No funding for $174M plan to cut classroom trailers in Prince William

Trailers at Potomac View Elementary School.

Prince William County Public Schools received good marks for predicting student enrollment countywide, but needs to improve enrollment projections for individual schools, according to an audit released Monday of the division's methodology.

Student projections help the school division map out a range of resources, from bus routes and the number of teachers per school to the location of future schools and campus additions. And those decisions are linked directly to the fate of 183 mobile classrooms targeted in an ambitious $174 million, eight-year plan to eliminate most trailers.

As part of the trailer discussion last year, a joint committee of school board members and county supervisors called for a $23,000 independent audit of how the county and the school division develop population and student enrollment projections.

The results released Monday offered 19 recommended changes to improve the formulas. Staff will review the suggestions in the coming months, but any changes probably won’t take effect until after planning for the 2021-22 budget next fall. 

Supervisor Ruth Anderson, R-Occoquan, asked for the audit as a member of the joint committee, comprised of three county supervisors and three school board members and tasked with discussing school construction needs. Both the board of county supervisors and the school board passed resolutions last December to request the audit. 

The 32-page report outlines the current methods to determine future housing units and projected student enrollment and provides detail about many of the recommendations. 

One of the six recommendations for county staff is to develop a document that outlines its methodology, because currently it is difficult to obtain a “single, detailed description of the methods employed.”

There were 13 recommendations for school division projections, including more focus on school attendance areas instead of county planning zones, “which may be too small in size to provide a reasonable estimate,” according to the audit.

Anderson said she was pleased with the technical and robust nature of the report. “It’s all very complex, but I believe this is a good road map of getting to the point where the community is confident with projections.”

The county and the school division evenly split the cost of the audit, said Diana Gulotta, the school division’s spokeswoman. The pair hired Statistical Forecasting LLC and RLS Demographics to work together to review the county and the school division’s methods. 
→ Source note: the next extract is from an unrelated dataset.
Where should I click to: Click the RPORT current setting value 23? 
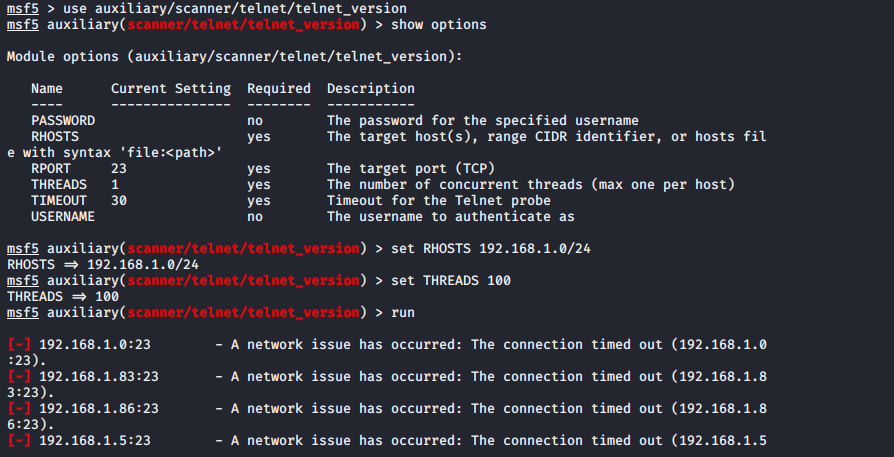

Superintendent Steve Walts said in a memo to the school board that school division staff is evaluating the report and will write a summary analysis of the recommendations of the audit report and include comments and a timeline of how to implement the recommendations. 

School board member Loree Williams, who represents the Woodbridge district, said she doesn’t think student projections were ever inaccurate. 

“Our numbers are generally pretty accurate,” Williams said. “It did serve a purpose - to make sure we are where we’re supposed to be.” 

David Beavers, the school division’s planning and financial services supervisor, said the audit 

provides a road map of how to continue improving the school division’s enrollment estimates. He said it is not immediately known which of the division-related recommendations can be implemented in the short term or the long term, but that staff will develop a timeline. 

“We have to step back and evaluate each recommendation and see what its implementation time will be and how we can make it happen,” said Beavers, adding that staff is thankful for the recommendations and increased focus. 

Supervisors Frank Principi, D-Woodbridge, Marty Nohe, R-Coles, and Anderson attended the meeting, along with Williams and School Board member Lillie Jessie, who represents the Occoquan district. School board member Gil Trenum, who represents the Brentsville district and serves on the joint committee, was absent from the meeting. 

At the joint committee’s last meeting, May 20, members voted 3-1 to recommend that the school board incorporate the $174.1 million plan to reduce classroom trailers, starting in fiscal year 2021. The move means the county and school division are set to work together to hammer out how to add the eight -year plan to the school division’s 10-year capital improvement plan. 

Jessie, Nohe and Trenum voted for the resolution, while Anderson voted against, and Principi was absent.  

The trailer reduction plan includes additions to elementary and middle schools and two new elementary schools. 

(2) comments


Prince William County needs to put a moratorium on building new housing. The current school system is overcrowded even before new schools open and traffic in and around schools is overwhelming.


That will only make the area housing crisis all that worse, it will also tank our economy. Prince William County is a bedroom county for people to go commute out to the inner suburbs and D.C. I used to agree with you on this, but these kinds of solutions are very myopic, and do more harm than good based on basic microeconomics. What we need is well managed smart growth with high density around public transit, and lower density in places like the rural crescent.